Restando sempre in tema di cifre, risulta secondo studi della CGIA di Mestre che l’80% del valore complessivo finanziamenti (deteriorati e non) in Italia è stato erogato al 10% della clientela. Secondo le parole di Paolo Zabeo, coordinatore dell’Ufficio Studi: “il nostro sistema è molto polarizzato… la stragrande maggioranza della clientela [artgiani, negozianti, piccole imprese ndr.] si sono visti ridurre drasticamente l’offerta creditizia… mentre alle poche grandi imprese presenti nel Paese viene riservato un trattamento del tutto ingiustificato.”

La parte finale della presentazione è stata dedicata agli scandali che hanno visto coinvolte quattro banche popolari (Banca Marche, Banca Etruria, CariChieti, CariFerrara). Ci si è soffermati sui rischi relativi all’offerta pubblica ai risparmiatori delle cosiddette “obbligazioni subordinate”: obbligazioni il cui rimborso, in caso di fallimento dell’ente emittente, avviene successivamente a quello dei creditori ordinari.

Sono stati dati una serie di utili consigli al fine di riconoscere tali prodotti al di là dei tecnicismi e delle negligenze nell’esposizione del rischio che erano presenti nei prospetti informativi di queste quattro banche. Si è evidenziata la loro rischiosità in confronto alle obbligazioni ordinarie e alcune caratteristiche tecniche del titolo.

Come ultimo argomento si è affrontata la nuova normativa del “Bail in”, in vigore dal 1 gennaio 2016, in virtù della quale le perdite delle banche, fino a un limite massimo dell’8% delle passività, devono ricadere sui creditori invece di essere coperte con salvataggi da parte dello Stato.

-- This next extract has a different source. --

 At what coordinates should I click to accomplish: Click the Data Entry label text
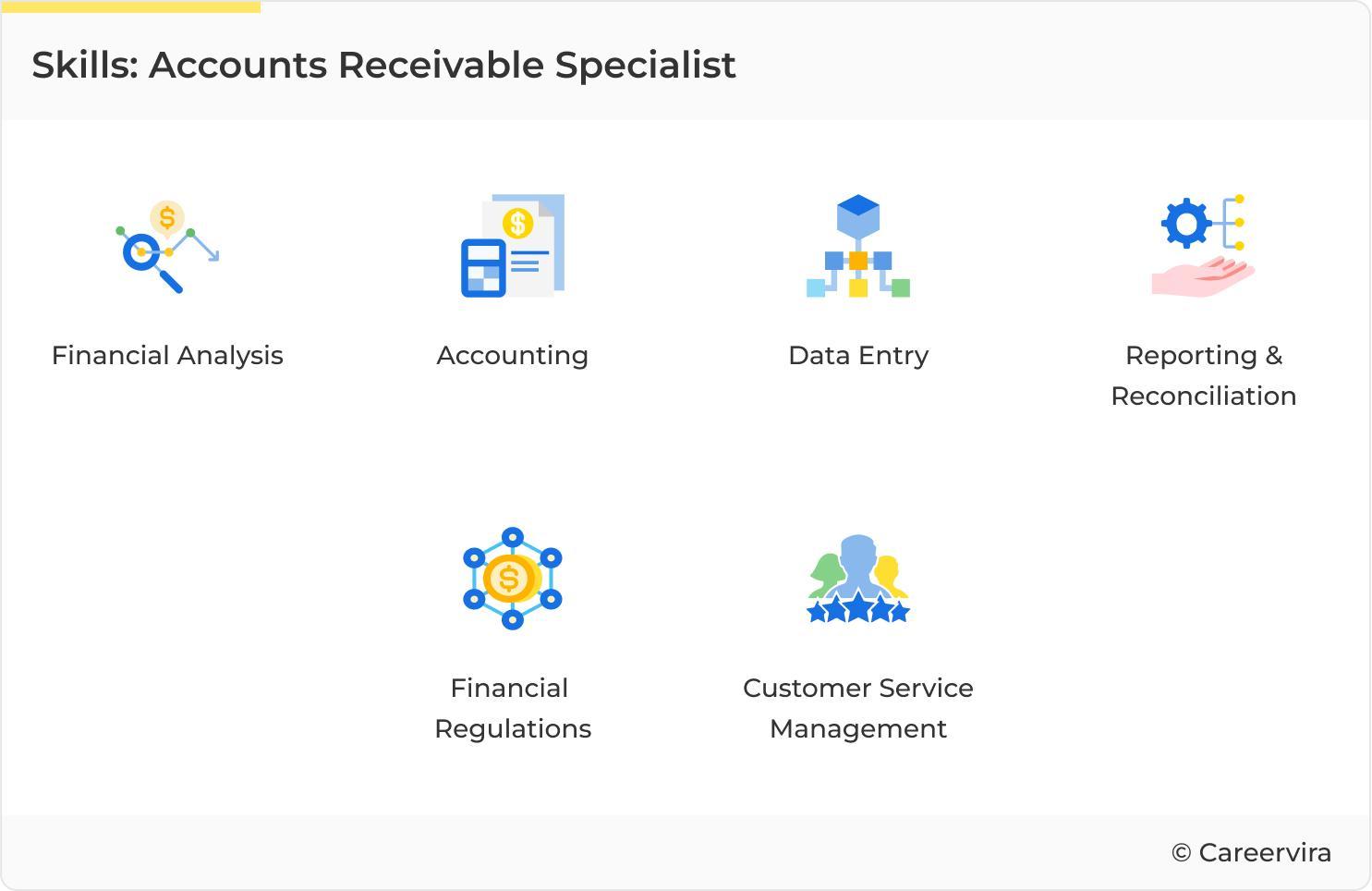click(x=858, y=356)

In particolare in un salvataggio bancario sono coinvolti in ordine di precedenza: tutti gli azionisti della banca, gli obbligazionisti subordinati, quelli ordinari, e infine i correntisti per l’ammontare eccedente i 100.000 € (fino ai 100.000€ di deposito si è coperti dal Fondo di garanzia dei depositi).

In generale nel corso della presentazione sono stati dati una serie di consigli su quali criteri generali seguire per investire su prodotti finanziari e a cosa bisogna stare attenti qualora il proprio istituto bancario vi proponesse di sottoscrivere tali prodotti.

Essi vengono di seguito riassunti:

  • Leggere attentamente le indicazioni riportate sul prospetto informativo (che deve essere obbligatoriamente emesso pena nullità del contratto) nella sezione riguardante la rischiosità dello strumento finanziario.
  • Diversificare gli investimenti (non investire tutti i propri risparmi per esempio solo in azioni o solo in obbligazioni subordinate).
  • Rivolgersi per investimenti finanziari a consulenti finanziari seri e possibilmente indipendenti.
  • Pensare di rivolgersi anche alle offerte di altre banche rispetto a quella di fiducia nel caso vi “consiglino vivamente” di sottoscrivere titoli di cui non vi sentite pienamente sicuri.
  • Informarsi possibilmente circa la solidità della propria banca (es: facendo ricerche su internet), sempre considerando che in Italia ci sono banche solide, ma purtroppo anche banche meno solide.